REQUIRED WORK: Reproduce the records exactly, beginning with their first line and ending with the line that contains "Click folder icon", and output nothing more.

[Saved data entries]
- Opening Delimiter -

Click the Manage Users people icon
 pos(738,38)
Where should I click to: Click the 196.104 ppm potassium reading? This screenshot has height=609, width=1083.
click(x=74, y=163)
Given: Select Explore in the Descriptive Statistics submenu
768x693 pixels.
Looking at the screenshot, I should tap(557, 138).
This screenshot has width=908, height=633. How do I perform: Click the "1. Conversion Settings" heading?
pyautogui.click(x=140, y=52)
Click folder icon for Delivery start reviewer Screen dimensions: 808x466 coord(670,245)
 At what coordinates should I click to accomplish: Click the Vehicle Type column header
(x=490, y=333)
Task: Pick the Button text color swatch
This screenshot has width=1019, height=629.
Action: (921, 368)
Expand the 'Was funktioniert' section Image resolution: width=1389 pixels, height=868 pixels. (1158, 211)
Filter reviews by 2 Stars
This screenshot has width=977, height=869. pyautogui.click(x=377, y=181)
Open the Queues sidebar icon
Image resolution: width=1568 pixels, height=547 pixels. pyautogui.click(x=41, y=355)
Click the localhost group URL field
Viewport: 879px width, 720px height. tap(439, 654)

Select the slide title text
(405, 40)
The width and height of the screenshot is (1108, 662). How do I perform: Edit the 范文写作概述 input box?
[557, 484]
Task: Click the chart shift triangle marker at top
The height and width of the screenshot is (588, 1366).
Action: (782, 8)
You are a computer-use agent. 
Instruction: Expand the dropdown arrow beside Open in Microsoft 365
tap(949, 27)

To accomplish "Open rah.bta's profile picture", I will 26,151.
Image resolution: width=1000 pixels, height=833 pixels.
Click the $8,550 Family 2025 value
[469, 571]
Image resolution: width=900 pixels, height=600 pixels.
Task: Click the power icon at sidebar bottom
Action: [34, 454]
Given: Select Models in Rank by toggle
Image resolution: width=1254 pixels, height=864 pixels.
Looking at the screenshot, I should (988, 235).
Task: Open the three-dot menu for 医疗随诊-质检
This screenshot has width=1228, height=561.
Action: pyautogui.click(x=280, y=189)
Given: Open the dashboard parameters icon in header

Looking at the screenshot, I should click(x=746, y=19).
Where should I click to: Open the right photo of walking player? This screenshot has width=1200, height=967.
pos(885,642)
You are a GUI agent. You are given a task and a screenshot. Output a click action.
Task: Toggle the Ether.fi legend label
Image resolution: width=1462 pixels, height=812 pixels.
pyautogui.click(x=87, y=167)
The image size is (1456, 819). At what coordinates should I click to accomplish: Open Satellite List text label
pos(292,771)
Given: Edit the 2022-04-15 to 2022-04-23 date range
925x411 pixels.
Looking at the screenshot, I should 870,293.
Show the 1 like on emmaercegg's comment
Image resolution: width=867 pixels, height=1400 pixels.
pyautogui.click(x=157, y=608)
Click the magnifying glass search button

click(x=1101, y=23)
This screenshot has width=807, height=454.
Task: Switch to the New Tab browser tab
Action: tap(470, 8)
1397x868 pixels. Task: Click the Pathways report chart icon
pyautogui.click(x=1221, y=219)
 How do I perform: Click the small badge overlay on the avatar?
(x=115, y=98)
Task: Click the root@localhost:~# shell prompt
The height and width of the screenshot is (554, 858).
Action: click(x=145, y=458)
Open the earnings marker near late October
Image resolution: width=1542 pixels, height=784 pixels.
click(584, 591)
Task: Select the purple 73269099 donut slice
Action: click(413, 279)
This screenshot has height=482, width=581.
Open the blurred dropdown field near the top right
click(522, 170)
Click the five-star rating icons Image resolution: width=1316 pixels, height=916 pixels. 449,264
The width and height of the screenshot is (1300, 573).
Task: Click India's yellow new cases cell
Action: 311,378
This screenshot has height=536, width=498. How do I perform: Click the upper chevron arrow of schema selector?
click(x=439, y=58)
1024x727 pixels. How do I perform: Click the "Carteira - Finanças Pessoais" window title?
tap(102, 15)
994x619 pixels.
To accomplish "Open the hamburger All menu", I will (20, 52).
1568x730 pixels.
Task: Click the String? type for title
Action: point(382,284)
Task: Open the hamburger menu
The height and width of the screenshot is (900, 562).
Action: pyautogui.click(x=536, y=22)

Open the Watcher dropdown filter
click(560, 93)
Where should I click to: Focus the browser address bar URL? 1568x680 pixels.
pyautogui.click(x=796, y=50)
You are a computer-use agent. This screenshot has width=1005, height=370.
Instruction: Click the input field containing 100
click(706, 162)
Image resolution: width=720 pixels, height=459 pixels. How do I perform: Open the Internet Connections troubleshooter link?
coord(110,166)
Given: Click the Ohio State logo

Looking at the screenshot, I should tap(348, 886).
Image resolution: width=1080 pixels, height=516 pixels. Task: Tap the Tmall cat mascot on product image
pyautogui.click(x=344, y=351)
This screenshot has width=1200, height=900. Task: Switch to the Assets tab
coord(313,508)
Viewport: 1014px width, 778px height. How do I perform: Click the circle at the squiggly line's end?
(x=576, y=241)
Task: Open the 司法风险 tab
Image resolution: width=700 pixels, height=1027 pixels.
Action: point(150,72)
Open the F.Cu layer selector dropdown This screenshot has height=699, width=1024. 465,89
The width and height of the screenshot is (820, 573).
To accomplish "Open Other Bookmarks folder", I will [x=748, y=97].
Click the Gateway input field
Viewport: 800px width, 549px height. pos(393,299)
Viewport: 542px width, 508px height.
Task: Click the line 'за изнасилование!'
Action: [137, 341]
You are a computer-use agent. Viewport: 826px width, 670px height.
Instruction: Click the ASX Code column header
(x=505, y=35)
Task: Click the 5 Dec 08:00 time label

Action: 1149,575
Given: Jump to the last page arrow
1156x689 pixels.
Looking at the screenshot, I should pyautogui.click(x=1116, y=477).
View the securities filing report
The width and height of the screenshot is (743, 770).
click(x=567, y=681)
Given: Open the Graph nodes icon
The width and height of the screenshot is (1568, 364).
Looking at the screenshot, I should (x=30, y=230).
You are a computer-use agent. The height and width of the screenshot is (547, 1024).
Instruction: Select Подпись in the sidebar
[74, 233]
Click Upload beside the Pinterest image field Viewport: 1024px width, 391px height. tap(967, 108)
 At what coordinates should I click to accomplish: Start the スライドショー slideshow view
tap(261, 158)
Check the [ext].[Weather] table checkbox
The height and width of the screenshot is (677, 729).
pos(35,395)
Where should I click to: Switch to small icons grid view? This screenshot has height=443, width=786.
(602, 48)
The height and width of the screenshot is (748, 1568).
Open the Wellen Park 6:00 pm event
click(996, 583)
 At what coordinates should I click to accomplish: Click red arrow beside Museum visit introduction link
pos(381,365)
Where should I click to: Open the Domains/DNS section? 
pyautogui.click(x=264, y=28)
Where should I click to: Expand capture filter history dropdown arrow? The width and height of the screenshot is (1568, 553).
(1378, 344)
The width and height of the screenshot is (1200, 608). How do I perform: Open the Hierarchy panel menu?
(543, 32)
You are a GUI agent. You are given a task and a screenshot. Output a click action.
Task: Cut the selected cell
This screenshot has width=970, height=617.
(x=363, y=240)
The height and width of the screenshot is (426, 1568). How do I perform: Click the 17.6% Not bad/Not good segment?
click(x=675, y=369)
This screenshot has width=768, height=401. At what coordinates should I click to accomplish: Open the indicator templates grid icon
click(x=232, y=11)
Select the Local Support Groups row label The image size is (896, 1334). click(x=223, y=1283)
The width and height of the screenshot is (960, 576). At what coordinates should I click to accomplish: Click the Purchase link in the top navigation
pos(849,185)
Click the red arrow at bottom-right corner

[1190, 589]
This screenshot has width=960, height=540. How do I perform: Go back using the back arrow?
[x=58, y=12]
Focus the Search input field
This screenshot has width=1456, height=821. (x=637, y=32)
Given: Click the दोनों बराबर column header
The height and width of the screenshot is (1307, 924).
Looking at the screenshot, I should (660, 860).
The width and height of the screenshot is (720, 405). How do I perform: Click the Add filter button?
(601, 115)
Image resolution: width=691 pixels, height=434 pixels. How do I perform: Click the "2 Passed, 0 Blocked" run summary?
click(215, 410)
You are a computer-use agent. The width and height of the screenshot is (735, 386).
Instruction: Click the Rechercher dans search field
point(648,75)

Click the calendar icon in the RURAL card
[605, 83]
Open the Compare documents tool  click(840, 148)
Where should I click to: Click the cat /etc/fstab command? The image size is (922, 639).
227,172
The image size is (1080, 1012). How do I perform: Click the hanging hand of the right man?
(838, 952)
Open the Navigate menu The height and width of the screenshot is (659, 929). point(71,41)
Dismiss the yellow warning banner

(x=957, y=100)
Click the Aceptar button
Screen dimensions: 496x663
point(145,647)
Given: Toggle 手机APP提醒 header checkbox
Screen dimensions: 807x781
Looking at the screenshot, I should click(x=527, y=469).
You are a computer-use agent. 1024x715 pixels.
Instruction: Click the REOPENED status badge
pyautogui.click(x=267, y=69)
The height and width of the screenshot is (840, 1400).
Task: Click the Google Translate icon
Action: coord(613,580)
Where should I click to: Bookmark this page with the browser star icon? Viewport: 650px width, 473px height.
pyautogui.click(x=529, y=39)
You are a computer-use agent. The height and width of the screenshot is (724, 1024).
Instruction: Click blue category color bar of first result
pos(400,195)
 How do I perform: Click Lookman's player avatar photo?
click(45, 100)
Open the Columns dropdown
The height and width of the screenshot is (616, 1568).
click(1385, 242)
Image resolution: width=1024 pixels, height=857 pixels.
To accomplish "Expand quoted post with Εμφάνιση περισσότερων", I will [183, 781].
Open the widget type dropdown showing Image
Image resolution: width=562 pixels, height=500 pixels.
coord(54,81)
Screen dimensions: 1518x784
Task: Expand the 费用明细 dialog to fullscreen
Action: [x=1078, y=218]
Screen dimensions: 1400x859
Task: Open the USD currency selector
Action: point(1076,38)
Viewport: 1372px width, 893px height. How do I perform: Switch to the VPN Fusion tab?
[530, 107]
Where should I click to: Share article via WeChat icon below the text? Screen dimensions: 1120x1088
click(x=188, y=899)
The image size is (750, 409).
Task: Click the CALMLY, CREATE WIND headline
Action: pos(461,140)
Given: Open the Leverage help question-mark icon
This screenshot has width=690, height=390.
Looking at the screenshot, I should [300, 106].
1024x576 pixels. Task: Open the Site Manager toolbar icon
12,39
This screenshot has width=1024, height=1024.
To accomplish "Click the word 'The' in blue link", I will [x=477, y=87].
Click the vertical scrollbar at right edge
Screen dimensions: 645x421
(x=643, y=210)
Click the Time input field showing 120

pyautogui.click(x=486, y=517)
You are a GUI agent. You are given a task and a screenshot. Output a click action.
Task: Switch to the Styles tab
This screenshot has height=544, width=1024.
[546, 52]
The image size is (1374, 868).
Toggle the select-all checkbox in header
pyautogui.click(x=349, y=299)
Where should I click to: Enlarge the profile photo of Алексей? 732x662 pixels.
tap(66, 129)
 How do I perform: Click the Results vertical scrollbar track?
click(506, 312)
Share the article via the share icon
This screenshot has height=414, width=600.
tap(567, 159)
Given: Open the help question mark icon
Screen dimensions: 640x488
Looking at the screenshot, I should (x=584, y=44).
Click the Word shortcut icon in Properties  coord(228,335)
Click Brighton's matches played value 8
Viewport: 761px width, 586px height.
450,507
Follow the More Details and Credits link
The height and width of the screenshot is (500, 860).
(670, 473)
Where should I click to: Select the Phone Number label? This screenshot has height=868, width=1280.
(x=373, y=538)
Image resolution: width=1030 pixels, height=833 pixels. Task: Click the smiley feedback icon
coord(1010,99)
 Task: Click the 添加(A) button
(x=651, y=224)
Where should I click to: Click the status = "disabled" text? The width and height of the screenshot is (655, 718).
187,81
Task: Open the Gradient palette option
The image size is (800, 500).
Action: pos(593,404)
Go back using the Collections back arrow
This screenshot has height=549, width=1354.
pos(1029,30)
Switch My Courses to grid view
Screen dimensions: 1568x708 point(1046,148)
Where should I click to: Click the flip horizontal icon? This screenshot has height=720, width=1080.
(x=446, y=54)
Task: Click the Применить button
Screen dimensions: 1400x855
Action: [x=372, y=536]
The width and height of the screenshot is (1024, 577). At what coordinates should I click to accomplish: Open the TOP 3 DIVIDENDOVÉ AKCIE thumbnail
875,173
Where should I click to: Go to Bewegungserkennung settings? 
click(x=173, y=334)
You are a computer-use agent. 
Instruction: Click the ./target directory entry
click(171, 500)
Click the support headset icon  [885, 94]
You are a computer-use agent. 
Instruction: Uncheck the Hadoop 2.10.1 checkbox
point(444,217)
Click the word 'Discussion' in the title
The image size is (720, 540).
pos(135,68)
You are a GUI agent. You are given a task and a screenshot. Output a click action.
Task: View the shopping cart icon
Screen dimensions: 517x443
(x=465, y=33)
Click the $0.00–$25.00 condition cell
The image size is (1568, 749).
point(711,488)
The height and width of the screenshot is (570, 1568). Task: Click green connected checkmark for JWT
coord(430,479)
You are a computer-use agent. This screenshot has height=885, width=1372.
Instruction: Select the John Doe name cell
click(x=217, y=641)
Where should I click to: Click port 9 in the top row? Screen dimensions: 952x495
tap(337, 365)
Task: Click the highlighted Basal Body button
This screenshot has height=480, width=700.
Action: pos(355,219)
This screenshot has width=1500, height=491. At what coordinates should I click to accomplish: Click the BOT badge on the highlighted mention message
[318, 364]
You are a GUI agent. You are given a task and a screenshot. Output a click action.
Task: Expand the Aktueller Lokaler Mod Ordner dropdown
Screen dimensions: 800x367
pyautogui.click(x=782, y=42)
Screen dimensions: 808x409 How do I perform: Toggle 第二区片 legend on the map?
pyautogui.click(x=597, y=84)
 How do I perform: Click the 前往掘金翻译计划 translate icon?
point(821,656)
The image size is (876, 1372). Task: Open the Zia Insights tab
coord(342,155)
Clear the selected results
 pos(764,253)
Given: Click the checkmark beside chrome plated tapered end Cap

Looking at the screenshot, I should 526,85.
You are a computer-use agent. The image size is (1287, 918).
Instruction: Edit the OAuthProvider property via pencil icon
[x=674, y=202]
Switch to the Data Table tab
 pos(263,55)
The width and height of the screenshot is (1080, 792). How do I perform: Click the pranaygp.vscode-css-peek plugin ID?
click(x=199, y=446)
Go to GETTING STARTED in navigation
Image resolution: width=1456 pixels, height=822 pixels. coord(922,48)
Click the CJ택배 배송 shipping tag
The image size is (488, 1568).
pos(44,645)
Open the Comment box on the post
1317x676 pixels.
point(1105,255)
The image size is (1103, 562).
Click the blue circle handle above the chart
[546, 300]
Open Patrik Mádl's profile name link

- Closing Delimiter -

ANSWER AREA:
Click the Manage Users people icon
 pos(738,38)
Where should I click to: Click the 196.104 ppm potassium reading? This screenshot has height=609, width=1083.
click(x=74, y=163)
Given: Select Explore in the Descriptive Statistics submenu
768x693 pixels.
Looking at the screenshot, I should tap(557, 138).
This screenshot has width=908, height=633. How do I perform: Click the "1. Conversion Settings" heading?
pyautogui.click(x=140, y=52)
Click folder icon for Delivery start reviewer Screen dimensions: 808x466 coord(670,245)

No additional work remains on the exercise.